To integrate OpenAI GPT with Bolt.new, install the openai npm package (pure JavaScript, works in WebContainers) and route API calls through a Next.js API route to keep your secret key server-side. Prompt Bolt with 'Add an OpenAI chat interface with streaming responses' and it auto-generates the complete setup. Direct client-side OpenAI calls may fail due to WebContainer CORS headers — always use an API route.
Building AI-Powered Features in Bolt.new with OpenAI GPT
OpenAI's GPT API is the most-searched Bolt integration by a wide margin, with nearly 10,000 impressions per month from developers looking to add AI features to their Bolt-generated apps. The good news: the openai npm package is written in pure JavaScript and installs cleanly inside Bolt's WebContainer runtime. Bolt's own AI agent understands the OpenAI API deeply — prompting 'Add an OpenAI chat interface' triggers automatic code generation for the API route, streaming setup, and chat component.
The main complication comes from WebContainer's browser security headers. Bolt enforces Cross-Origin-Embedder-Policy (COEP) and Cross-Origin-Opener-Policy (COOP) headers that can cause direct client-side fetch calls to external APIs to fail. This isn't an OpenAI-specific problem — it affects any API that doesn't explicitly whitelist StackBlitz origins. The standard fix is routing all OpenAI API calls through a server-side API route, which runs in the WebContainer's Node.js process and has no CORS restrictions. This also correctly keeps your OPENAI_API_KEY on the server, preventing it from being bundled into client JavaScript.

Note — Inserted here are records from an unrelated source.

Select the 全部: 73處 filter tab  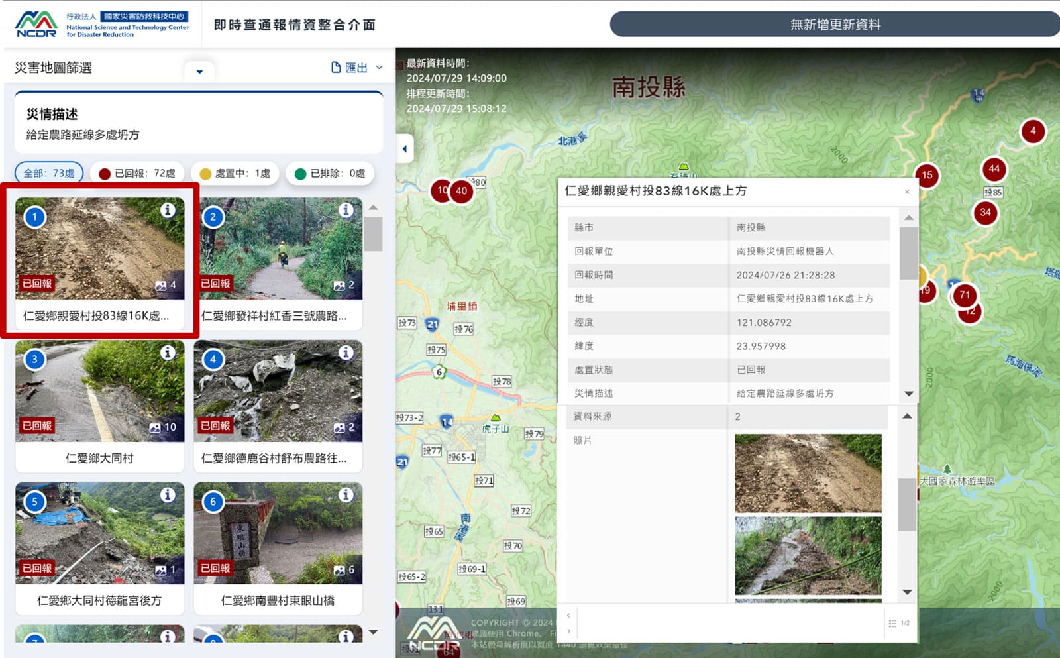tap(49, 174)
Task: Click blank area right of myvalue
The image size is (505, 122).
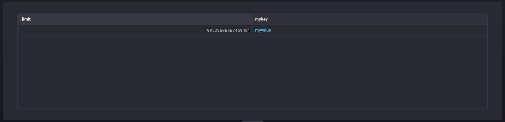Action: coord(379,30)
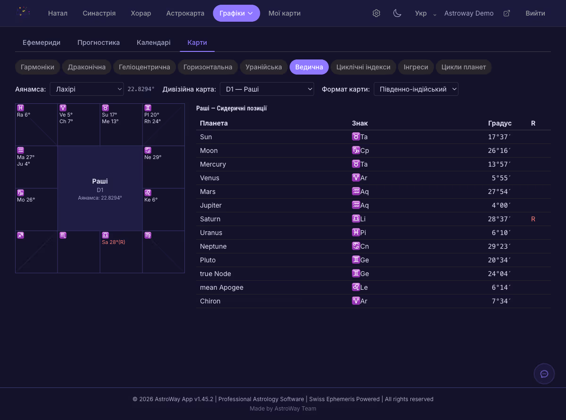566x420 pixels.
Task: Click the external link icon beside Astroway Demo
Action: [x=507, y=13]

Streaming is the feature that makes AI chat interfaces feel responsive. Instead of waiting 5-10 seconds for a full GPT-4o response, streaming returns tokens as they're generated, creating a natural typing effect. The OpenAI SDK's streaming support combined with the ReadableStream API makes this straightforward to implement — Bolt can generate the complete streaming setup from a single prompt.
Integration method
The OpenAI npm package is pure JavaScript and installs cleanly in Bolt's WebContainer. However, direct client-side OpenAI calls may fail due to WebContainer's Cross-Origin-Embedder-Policy headers. The recommended pattern routes all API calls through a Next.js API route or Supabase Edge Function, which keeps your secret key server-side and handles CORS correctly. Bolt's AI agent can generate the complete streaming chat integration from a single prompt.
Prerequisites
- An OpenAI account with an API key from platform.openai.com/api-keys
- Sufficient OpenAI API credits (new accounts get $5 free credit, GPT-4o-mini is cheapest at ~$0.15/1M input tokens)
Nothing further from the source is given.